Un estudio de la Universidad Mayor indica que los adultos mayores residentes en regiones presentan un riesgo de deterioro cognitivo un 30% superior al de los habitantes de Santiago.
Esta cifra resalta cómo el lugar de residencia influye directamente en el envejecimiento cerebral de la población chilena.
Estos hallazgos provienen de una investigación dirigida por Sarahí Rueda, académica del CISS de la Universidad Mayor e investigadora del Instituto Milenio para la Investigación del Cuidado (MICARE).
El trabajo publicado en la revista internacional de investigación Social Science & Medicine, se encargó de analizar la esperanza de vida libre de deterioro cognitivo (CIFLE, por sus siglas en inglés) en personas mayores de 60 años.

El estudio, que analizó a 1.959 personas mediante encuestas y registros administrativos, determinó que el proceso de envejecimiento es distinto según la ubicación geográfica. Los datos revelan que residir fuera de la capital aumenta de forma considerable las probabilidades de desarrollar un deterioro cognitivo de forma prematura.
La investigación identifica una brecha territorial del 30%, sugiriendo que la capital ofrece un entorno más protector para la salud cerebral.
Este beneficio se debe a factores clave como el acceso facilitado a salud especializada, niveles de educación más altos y mayores posibilidades de realizar actividad física o participar de instancias sociales.
Para Cooperativa Ciencia, la investigadora Rueda advierte que las macrozonas norte y sur tienen los peores índices de salud cognitiva, lo que anticipa una futura necesidad de cuidados más compleja.
Ante esto, la investigadora sostiene que programas como el Plan Nacional de Demencia, (que aparece en las recomendaciones del Ministerio de Hacienda para “descontinuar”) y Chile Cuida deben adaptarse a las “realidades locales” para evitar que el lugar donde se vive condicione el bienestar al envejecer.
Pese al escenario regional, el estudio destaca elementos protectores de la “reserva cognitiva”. La educación y el ejercicio físico constante se confirman como pilares esenciales para postergar el avance de patologías neurodegenerativas.

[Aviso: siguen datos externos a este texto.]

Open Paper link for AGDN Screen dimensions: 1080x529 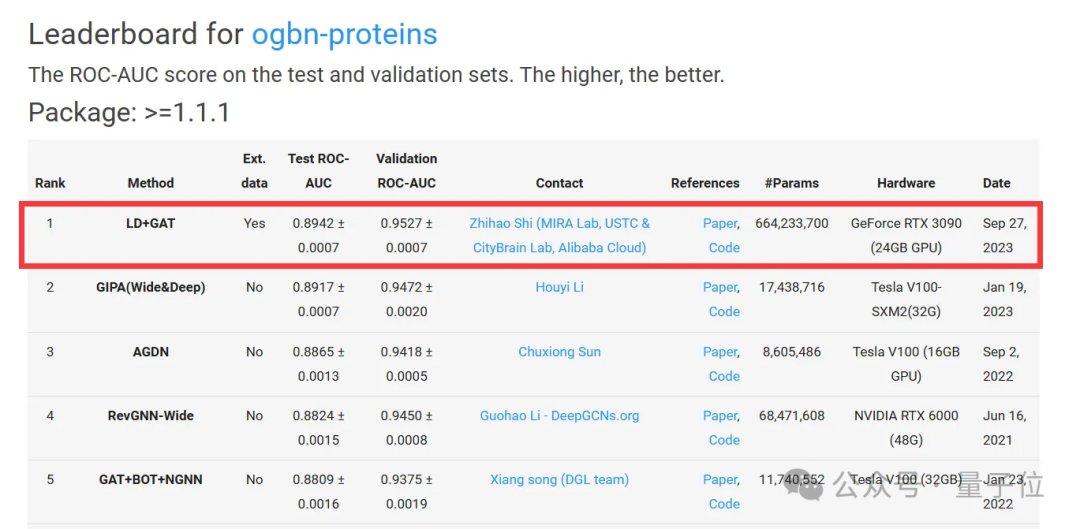pos(720,352)
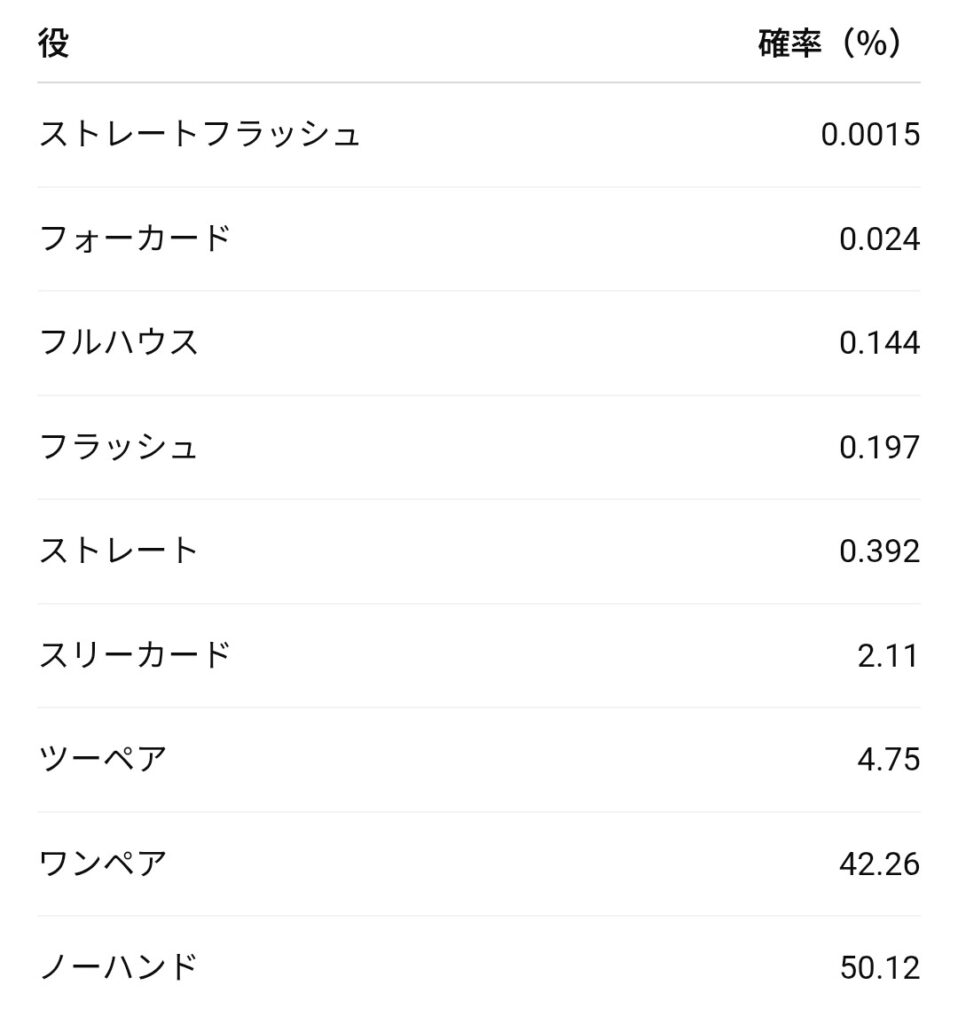Click the 4.75 probability value
The image size is (958, 1024).
(887, 759)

La investigación señala que un mayor nivel de educacion y la actividad física regular pueden retrasar la aparición de síntomas de deterioro cognitivo hasta en 5,5 años. Este beneficio es especialmente relevante para personas con menor escolaridad: realizar ejercicio al menos una vez por semana contribuye a compensar las desventajas acumuladas a lo largo de los años.
Al respecto, Rueda enfatiza que, ante la falta de un nivel educativo protector, el deporte funciona como una herramienta para equilibrar esa brecha.
El estudio también revela una importante brecha de género en sus hallazgos. Si bien las mujeres en Chile suelen vivir más años que los hombres, también enfrentan un periodo más prolongado de deterioro cognitivo.
Según los investigadores, este fenómeno se explica por la desigualdad histórica en el acceso a la educación y la mayor carga de tareas de cuidado que las mujeres han asumido tradicionalmente a lo largo de sus vidas.